The process of becoming a justice on the territorial supreme court had four steps: 1) be nominated by the President or receive a recess appointment by him; 2) if nominated, be confirmed by the U. S. Senate; 3) receive a commission from the President, and accept it; and 4) take the oath of office in Minnesota Territory.
PART TWO, which has six subparts, reproduces documents of each of these steps for the ten men who served on the territorial court. The documents include each justice's presidential commission, oath of office, and excerpts from proceedings in the U. S. Senate. The exact dates of each justice's term are stated.
PART TWO-A covers Chief Justice Aaron Goodrich and Associate Justice David Cooper. Justice Goodrich was commissioned by President Taylor on March 19, 1849, and was removed by President Fillmore on October 21, 1851. Justice Cooper was commissioned also on March 19, 1849, and he served until his commission expired on March 18, 1853.

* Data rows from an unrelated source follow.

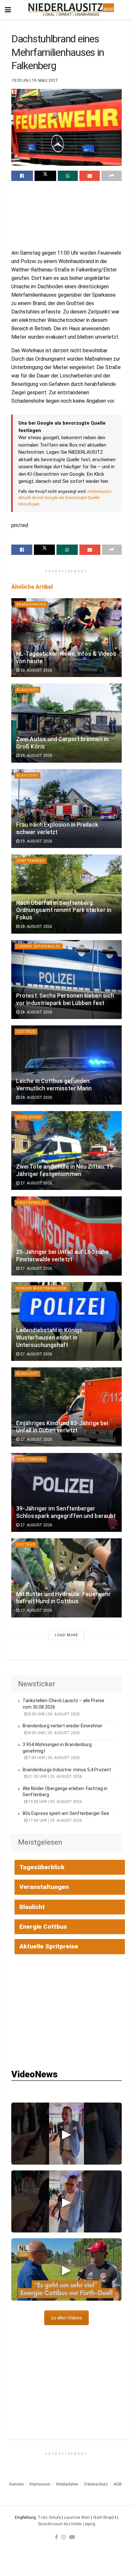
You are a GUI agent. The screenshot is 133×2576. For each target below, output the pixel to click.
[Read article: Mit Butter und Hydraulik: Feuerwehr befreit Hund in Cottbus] (66, 1577)
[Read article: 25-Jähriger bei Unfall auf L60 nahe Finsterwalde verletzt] (66, 1236)
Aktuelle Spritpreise (48, 1946)
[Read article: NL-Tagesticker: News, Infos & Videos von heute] (66, 637)
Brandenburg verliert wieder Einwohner (62, 1725)
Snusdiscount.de (53, 2524)
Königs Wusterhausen (41, 1288)
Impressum (39, 2484)
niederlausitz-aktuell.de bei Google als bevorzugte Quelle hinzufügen (65, 497)
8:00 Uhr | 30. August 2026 (53, 1714)
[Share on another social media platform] (111, 176)
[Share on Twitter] (45, 176)
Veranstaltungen (44, 1887)
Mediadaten (67, 2484)
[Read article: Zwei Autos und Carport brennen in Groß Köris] (66, 723)
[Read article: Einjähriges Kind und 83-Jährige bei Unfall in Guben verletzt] (66, 1407)
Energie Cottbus (43, 1926)
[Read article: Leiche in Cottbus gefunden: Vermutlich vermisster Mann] (66, 1065)
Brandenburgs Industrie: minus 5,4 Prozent (67, 1769)
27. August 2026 (35, 1183)
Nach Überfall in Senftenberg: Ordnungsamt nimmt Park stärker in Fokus (63, 910)
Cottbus (26, 1032)
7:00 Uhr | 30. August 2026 (53, 1757)
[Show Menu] (8, 9)
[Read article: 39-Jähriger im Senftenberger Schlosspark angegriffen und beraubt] (66, 1492)
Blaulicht (27, 690)
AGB (118, 2484)
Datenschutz (96, 2484)
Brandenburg (31, 604)
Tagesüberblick (42, 1867)
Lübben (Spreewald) (38, 946)
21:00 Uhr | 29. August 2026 (54, 1776)
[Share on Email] (89, 176)
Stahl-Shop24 (104, 2517)
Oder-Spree (28, 1117)
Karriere (16, 2484)
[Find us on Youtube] (72, 2537)
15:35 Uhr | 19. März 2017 (34, 80)
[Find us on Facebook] (56, 2537)
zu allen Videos (66, 2317)
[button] (66, 2134)
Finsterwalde (31, 1203)
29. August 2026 (35, 755)
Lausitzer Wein (77, 2517)
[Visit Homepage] (71, 9)
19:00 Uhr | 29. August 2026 (54, 1801)
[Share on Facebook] (22, 176)
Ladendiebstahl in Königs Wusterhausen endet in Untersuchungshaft (49, 1337)
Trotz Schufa (49, 2517)
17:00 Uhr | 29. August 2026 (54, 1820)
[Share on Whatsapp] (68, 176)
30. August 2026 (35, 670)
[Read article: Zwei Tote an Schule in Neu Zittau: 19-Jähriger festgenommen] (66, 1150)
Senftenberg (30, 861)
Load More (66, 1635)
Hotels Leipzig (83, 2524)
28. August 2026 (35, 926)
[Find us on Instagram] (63, 2537)
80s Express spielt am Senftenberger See (66, 1813)
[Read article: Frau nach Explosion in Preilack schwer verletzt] (66, 808)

Bradley B. Meeker's three commissions are reproduced in PART TWO-B, as is the clerk's docket entry on August 15, 1854, of the territorial supreme court's denial of his "request" to be restored to his former post on the court. Meeker's published his legal arguments in a lengthy open letter to the residents of the territory, in the "St. Anthony Express," on May 6, 1854; it is posted in its entirety in PART THREE.
PART TWO-C covers Chief Justices Fuller and Hayner.
PART TWO-D covers Chief Justice William H. Welch and Associate Justice Andrew G. Chatfield.
PART TWO-E covers Associate Justices Moses Sherburne and Rensselaer R. Nelson. The reason President Buchanan commissioned Justice Nelson to be United States District Court Judge for the District of Minnesota ten days before the Senate confirmed his nomination is explored in PART TWO-E.
PART TWO-F covers Associate Justice Charles E. Flandrau. President Buchanan's recess appointment of John Pettit to be associate justice on April 21, 1857, the hostile reaction of a local newspaper, and Pettit's decision to decline the commission two months later are also discussed in PART TWO-F.